PEJ MEDIA REPORT CARD

CONTENT ANALYSIS

GENERAL METHODOLOGY


SAMPLING AND INCLUSION

Two distinct categories of media were studied as part of the 2005 PEJ Media Report Card project.

The first, text-based media, included newspapers and Internet news sites. Princeton Survey Research Associates International conducted coding for those media.

The second, electronic media, included both broadcast network and cable network news. The School of Journalism at Michigan State University conducted coding for Broadcast Network News. The Institute for Communication Research of the College of Communication & Information Sciences at the University of Alabama conducted coding for Cable Network News.

Print, broadcast network and cable were each subject to a specific methodological approach regarding sampling and selection and coding. In all, the study examined some 16,800 stories. This included 6,589 newspaper stories, 1,903 online stories, 1,768 stories from network television and about 6,550 stories on cable news (the cable news study included two parts, a 20 day sample and a five day sample, in which some stories overlapped).

I. TEXT-BASED MEDIA

NEWSPAPERS

Newspaper Selection

Individual newspapers were selected to present a meaningful assessment of the content that is widely available to the public. Selections were made on both a geographic and a demographic basis, as well as diversity of ownership.

First, newspapers were divided into four groups based on daily circulation: Over 750,000; 300,001 to 750,000; 100,001 to 300,000, and 100,000 and under.

We included four newspapers over 750,000: USA Today, the Los Angeles Times, The New York Times, and The Washington Post. (The Wall Street Journal, which also falls in this category, was excluded as a specialty publication.)

Four newspapers were chosen in each of the remaining three categories. To ensure geographical diversity, each of the four newspapers within a circulation category was selected from a different geographic region of the U.S. Regions were defined according to the parameters established by the U.S. Census Bureau.1

The newspapers in circulation groups two through four were selected through the following process:

First, using the Editor and Publisher Yearbook, we created a list of every daily newspaper in the U.S. Within each category, newspapers were selected at random until all categories were filled. To be eligible for selection, a newspaper was required to a) have a Sunday section, b) have a daily sports section, c) have its stories indexed in a news database, to be available to coders, and d) not be a tabloid. Newspapers not meeting those criteria were skipped over. In addition, an effort was made to ensure diversity in ownership.

Circulation Group 1

Los Angeles Times

New York Times

USA Today

Washington Post

Circulation Group 2

Cleveland Plain Dealer

Dallas Morning News

Philadelphia Inquirer

Sacramento Bee

Circulation Group 3

Albuquerque Journal

Asbury Park Press

Kansas City Star

San Antonio Express-News

Circulation Group 4

Bloomington (Illinois) Pantagraph

Hanover (Pennsylvania) Evening Sun

McAllen (Texas) Monitor

Vacaville (California) Reporter

Newspaper Study Operative Dates, 2004

Random sampling was used to select a sample of individual days for the study. By choosing individual days rather than weeks, we hoped to provide a broader look at news coverage that more accurately represented the entire year. To account for variations related to the different days of the week, the 28 days that were sampled included 4 of each day of the week. Dates were chosen from January 1 to October 13, a span of 286 days. October 13 was made the cutoff date to allow time for coding. Omitted dates included those of the Olympics and the Republican and Democratic National Conventions.

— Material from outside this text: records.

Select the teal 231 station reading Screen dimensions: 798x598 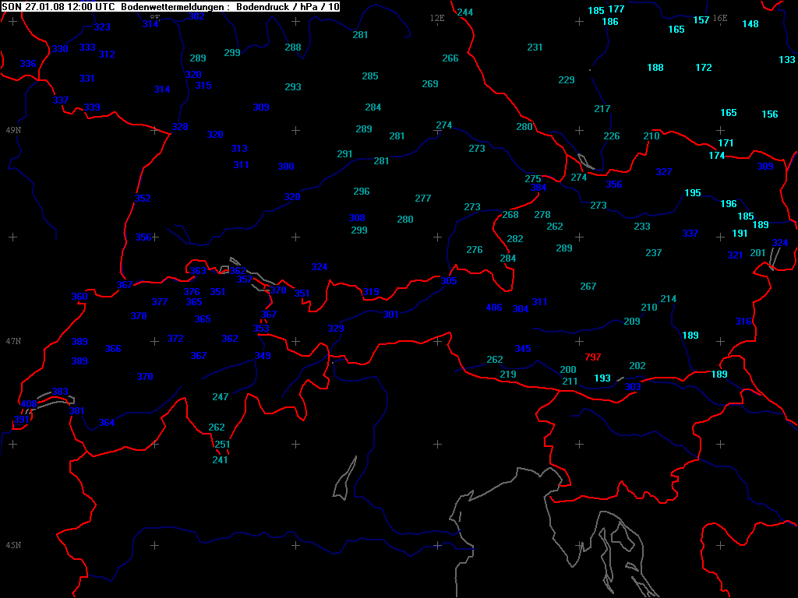535,47
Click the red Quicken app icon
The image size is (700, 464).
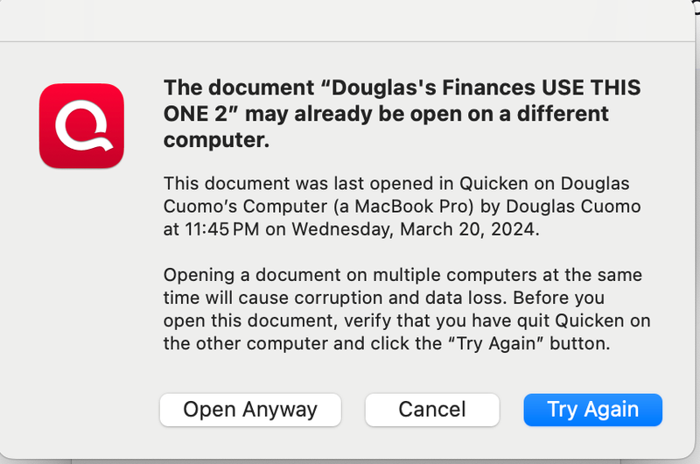(81, 125)
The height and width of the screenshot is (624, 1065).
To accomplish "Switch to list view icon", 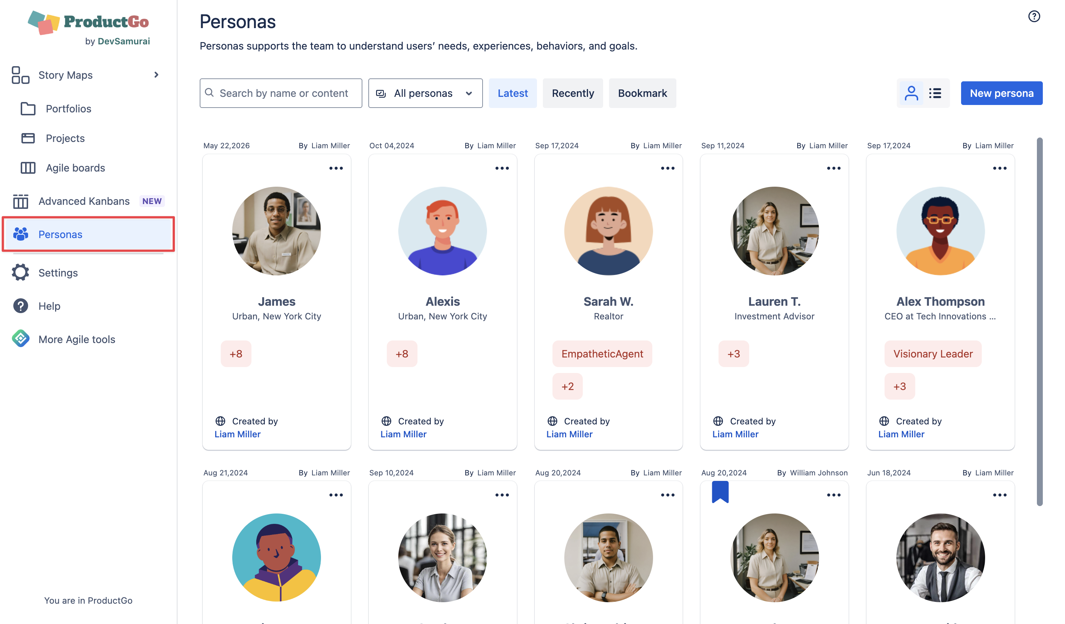I will (935, 93).
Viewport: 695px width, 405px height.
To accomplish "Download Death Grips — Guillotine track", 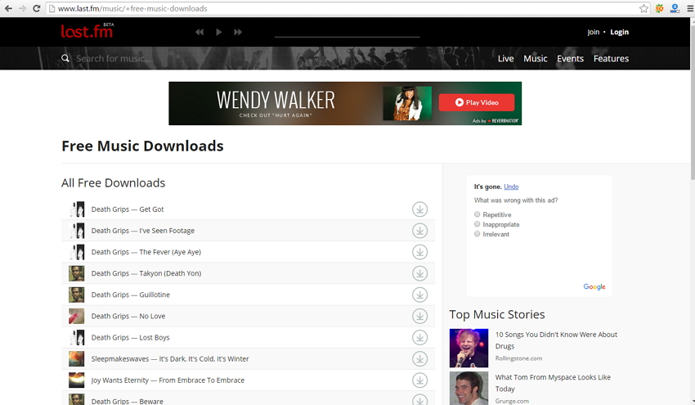I will [419, 295].
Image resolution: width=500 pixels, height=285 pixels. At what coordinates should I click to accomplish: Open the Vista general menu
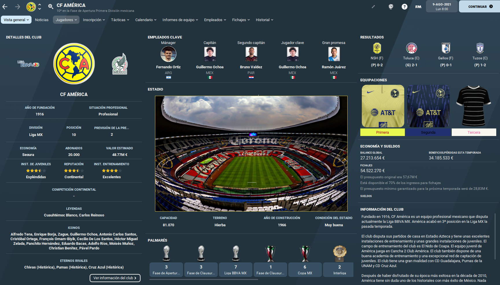point(16,20)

The following dates were generated and make up the 2004 sample.


January- 13, 16, 23
February- 2, 13, 23rd, 29th
March- 8, 12, 13, 14, 19, 24
April- 8, 15
May- 1, 4, 20
June- 8, 9, 16
July- 19, 25
August- 10, 12
September- 4, 22, 26


Story Procurement, Selection, and Inclusion

Stories were procured via hard copies of daily publications, supplemented by a combination of electronic databases (DIALOG, FACTIVA, and NEXIS).

All stories with distinct bylines that appeared on a particular newspaper's front page (Page A1), on the first page of the Local/Metro section, or on the first page of the sports section were selected for analysis.

INTERNET NEWS SITES

To select the Internet news sites to be coded, the Nielsen/NetRatings top 20 news sites list was consulted to determine the most prominent sites. The list contained four basic types of sites: news aggregators,2 newspaper sites, network news sites, and cable news sites. Two sites were chosen for each of those categories. For aggregators, AOL and Yahoo were selected; they were the only two aggregators in top 20 list. For network news outlets, two sites were randomly chosen from among ABC, CBS, and MSNBC. (MSNBC appeared on both the network and cable lists because it is the news site for both NBC News and the MSNBC cable channel.) For cable sites, CNN and Fox News were chosen, since MSNBC had already been chosen from among the broadcast networks. For newspapers, the first site was chosen randomly from the four newspapers in Circulation Group 1, and the second was chosen randomly from the 12 newspapers in Groups 2 through 4. To be selected the newspaper had to have an active daily Web site. In addition, a local-TV news site was chosen. The market for local TV was chosen by randomly selecting one of the 15 markets from the newspaper sample and then randomly choosing among ABC, CBS, NBC, and Fox.

The following sites were included in the 2004 study:

ABC News (www.ABCNEWS.com)

AOL (news section front page)

Bloomington Pantagraph (www.pantagraph.com)

CBS 11 TV - Dallas (www.cbs11tv.com)

CNN (www.cnn.com)

Fox News (www.foxnews.com)

MSNBC (www.msnbc.com)

Washington Post (www.washingtonpost.com)

Yahoo! (news.yahoo.com)

Internet News Sites - Operative Dates 2004

The 2004 Internet study had two components. The first was a twenty-day sample that matched the dates of the newspaper sample, Mondays through Fridays. Weekends were not included for Internet, broadcast or cable sites. Again, the eligible dates ranged from January 1 to October 13, a period of 286 days.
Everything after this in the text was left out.